Diagnosis: Fibroblastic focus
• Fibroblastic foci are seen at the interface of spared and fibrotic lung. They can be plentiful, although in most cases they are not. They are thought to be the active component of the progressive lung fibrosis of usual interstitial pneumonia, which is clinically idiopathic pulmonary fibrosis.
• The paucity of inflammation is typical of usual interstitial pneumonia (UIP)/idiopathic pulmonary fibrosis (IPF). This disease does not appear to respond to steroid therapy, and it is likely that complications of steroid therapy outweigh the benefit in these cases. Given the absence of effective therapy, progression to end-stage fibrosis occurs in most patients, leading to a high rate of organ failure requiring transplantation or to death.

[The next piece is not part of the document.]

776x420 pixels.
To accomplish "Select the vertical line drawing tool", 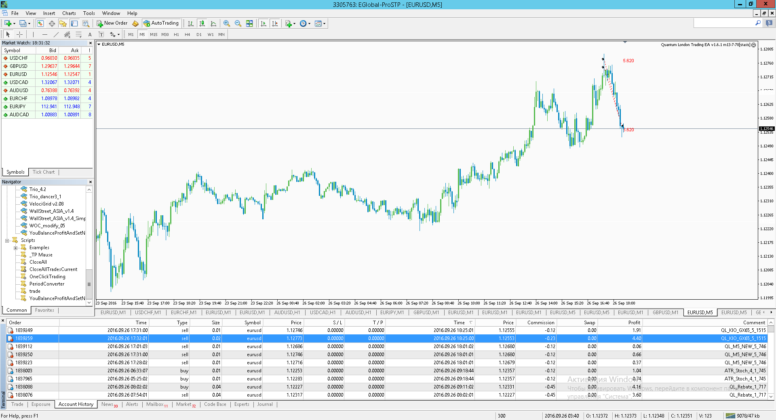I will point(33,34).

• Fibroblastic proliferations can occur in other interstitial lung disease. It is the location/distribution and number of fibroblastic foci, in conjunction with the absence of inflammation, organizing pneumonia, and granulomas that make the diagnosis of UIP.

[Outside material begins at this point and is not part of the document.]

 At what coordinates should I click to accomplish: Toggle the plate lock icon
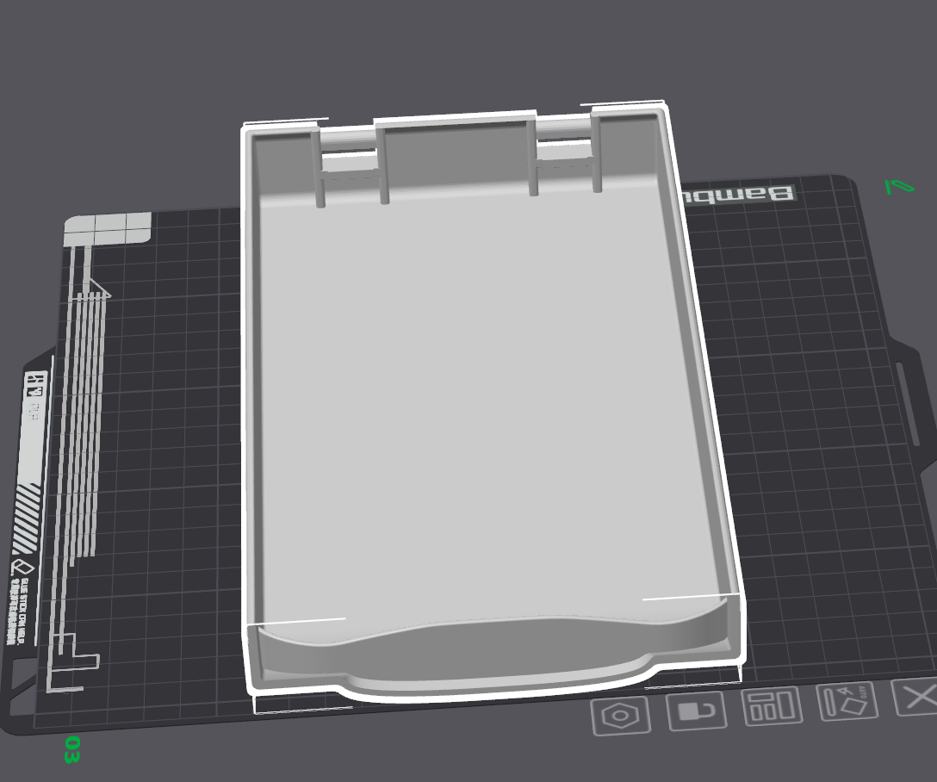point(696,711)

• Endstage or honeycomb lung is the endpoint of lung fibrosis. In these areas, fibroblastic foci may not be seen.
• Usual interstitial pneumonia can be part of an idiopathic process, but can be seen in connective tissue disease, some medication reactions, and extrinsic allergic alveolitis. Asbestos exposure can lead to lung fibrosis. Lung fibrosis can also occur in Hermansky-Pudlak syndrome, dyskeratosis congenita, and certain surfactant deficiencies. In these syndromes patients are usually younger than in idiopathic cases with usual interstitial pneumonia pattern.